_Task_.
With the pictures left out, please return exactly the line holding "This screenshot has height=368, width=588." and each following line until the entries end.

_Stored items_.
.....

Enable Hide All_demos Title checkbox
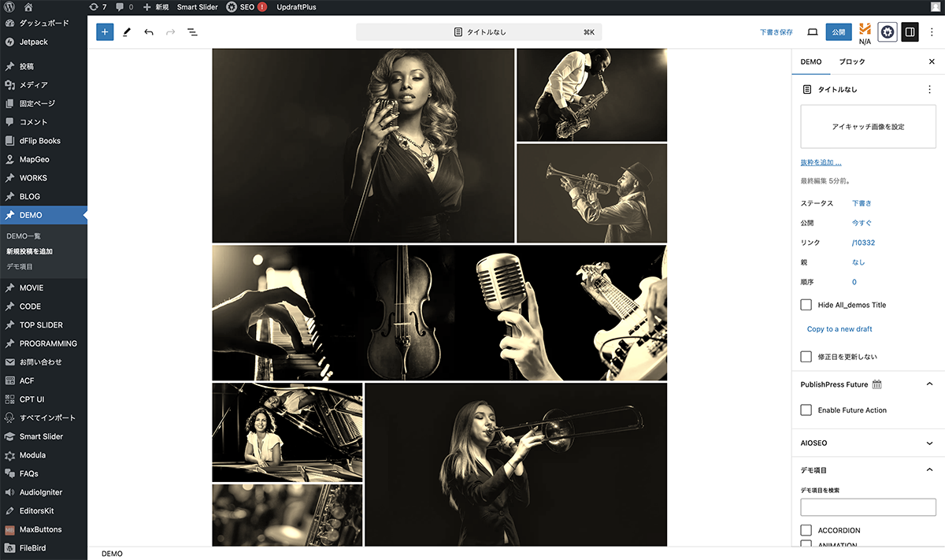The width and height of the screenshot is (945, 560). coord(806,305)
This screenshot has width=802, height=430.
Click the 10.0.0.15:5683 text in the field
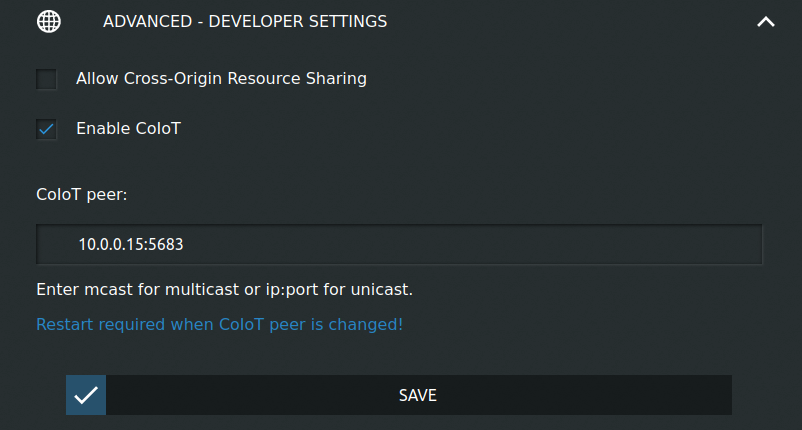click(x=131, y=244)
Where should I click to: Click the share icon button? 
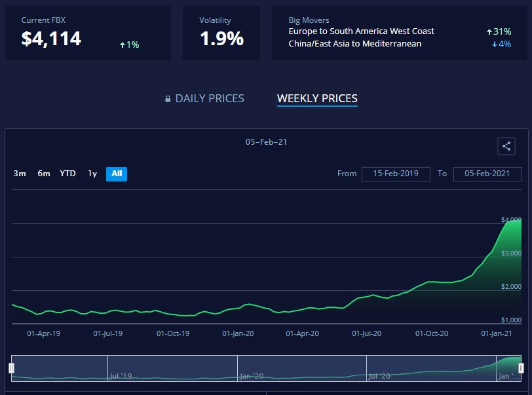[506, 146]
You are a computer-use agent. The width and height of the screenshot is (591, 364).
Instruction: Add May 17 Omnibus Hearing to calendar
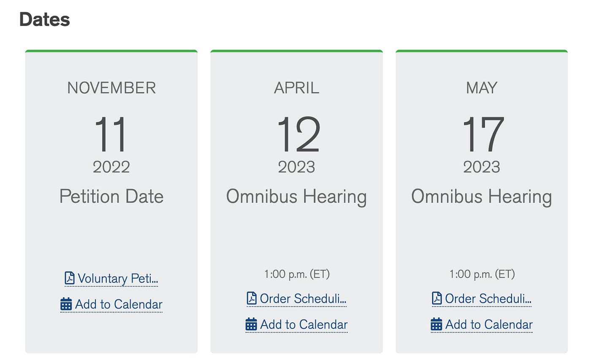coord(489,325)
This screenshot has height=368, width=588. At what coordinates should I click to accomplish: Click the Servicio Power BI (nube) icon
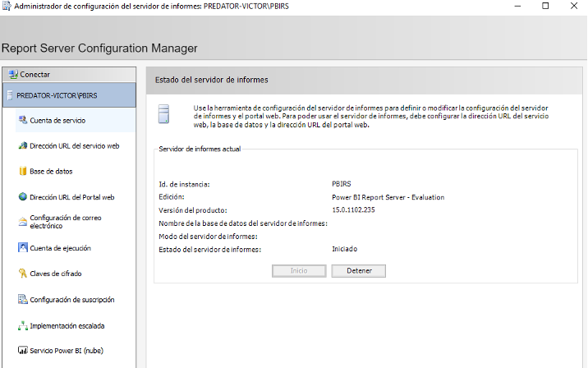point(22,351)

.....

_Solution to the exercise_.
This screenshot has height=368, width=588. At what coordinates should I click to accomplish: Click the Servicio Power BI (nube) icon
point(22,351)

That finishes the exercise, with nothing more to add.